Exercise instructions ::
Look in the material below for the line holding "セミナーを探す (635, 27)". Set it down exactly, with each later line up to and including the line holding "導入事例を探す (494, 27)".

=== Begin Enclosure ===

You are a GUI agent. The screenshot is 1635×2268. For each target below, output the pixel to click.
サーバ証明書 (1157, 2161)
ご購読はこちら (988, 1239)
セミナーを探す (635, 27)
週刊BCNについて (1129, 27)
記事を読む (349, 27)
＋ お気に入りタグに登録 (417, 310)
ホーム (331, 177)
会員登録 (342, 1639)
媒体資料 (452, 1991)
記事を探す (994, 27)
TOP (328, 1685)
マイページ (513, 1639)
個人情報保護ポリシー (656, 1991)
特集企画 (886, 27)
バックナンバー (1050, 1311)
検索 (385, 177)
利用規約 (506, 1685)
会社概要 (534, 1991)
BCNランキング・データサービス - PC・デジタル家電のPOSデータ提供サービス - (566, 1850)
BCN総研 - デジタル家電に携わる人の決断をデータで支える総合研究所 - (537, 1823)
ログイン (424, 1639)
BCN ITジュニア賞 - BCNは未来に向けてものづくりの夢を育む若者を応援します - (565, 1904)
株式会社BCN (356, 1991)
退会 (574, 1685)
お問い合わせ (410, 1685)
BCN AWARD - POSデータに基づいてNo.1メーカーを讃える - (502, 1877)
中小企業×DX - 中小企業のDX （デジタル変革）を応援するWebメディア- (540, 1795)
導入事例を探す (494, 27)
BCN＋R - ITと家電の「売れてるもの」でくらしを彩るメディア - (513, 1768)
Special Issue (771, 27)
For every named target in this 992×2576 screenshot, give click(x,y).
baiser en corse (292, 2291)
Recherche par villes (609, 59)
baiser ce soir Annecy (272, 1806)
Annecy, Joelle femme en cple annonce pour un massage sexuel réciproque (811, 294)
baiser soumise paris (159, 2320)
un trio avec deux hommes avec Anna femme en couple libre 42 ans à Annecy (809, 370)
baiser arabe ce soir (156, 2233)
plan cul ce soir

=== End Enclosure ===

Result of the exercise ::
セミナーを探す (635, 27)
週刊BCNについて (1129, 27)
記事を読む (349, 27)
＋ お気に入りタグに登録 (417, 310)
ホーム (331, 177)
会員登録 (342, 1639)
媒体資料 (452, 1991)
記事を探す (994, 27)
TOP (328, 1685)
マイページ (513, 1639)
個人情報保護ポリシー (656, 1991)
特集企画 (886, 27)
バックナンバー (1050, 1311)
検索 (385, 177)
利用規約 (506, 1685)
会社概要 (534, 1991)
BCNランキング・データサービス - PC・デジタル家電のPOSデータ提供サービス - (566, 1850)
BCN総研 - デジタル家電に携わる人の決断をデータで支える総合研究所 - (537, 1823)
ログイン (424, 1639)
BCN ITジュニア賞 - BCNは未来に向けてものづくりの夢を育む若者を応援します - (565, 1904)
株式会社BCN (356, 1991)
退会 (574, 1685)
お問い合わせ (410, 1685)
BCN AWARD - POSデータに基づいてNo.1メーカーを讃える - (502, 1877)
中小企業×DX - 中小企業のDX （デジタル変革）を応援するWebメディア- (540, 1795)
導入事例を探す (494, 27)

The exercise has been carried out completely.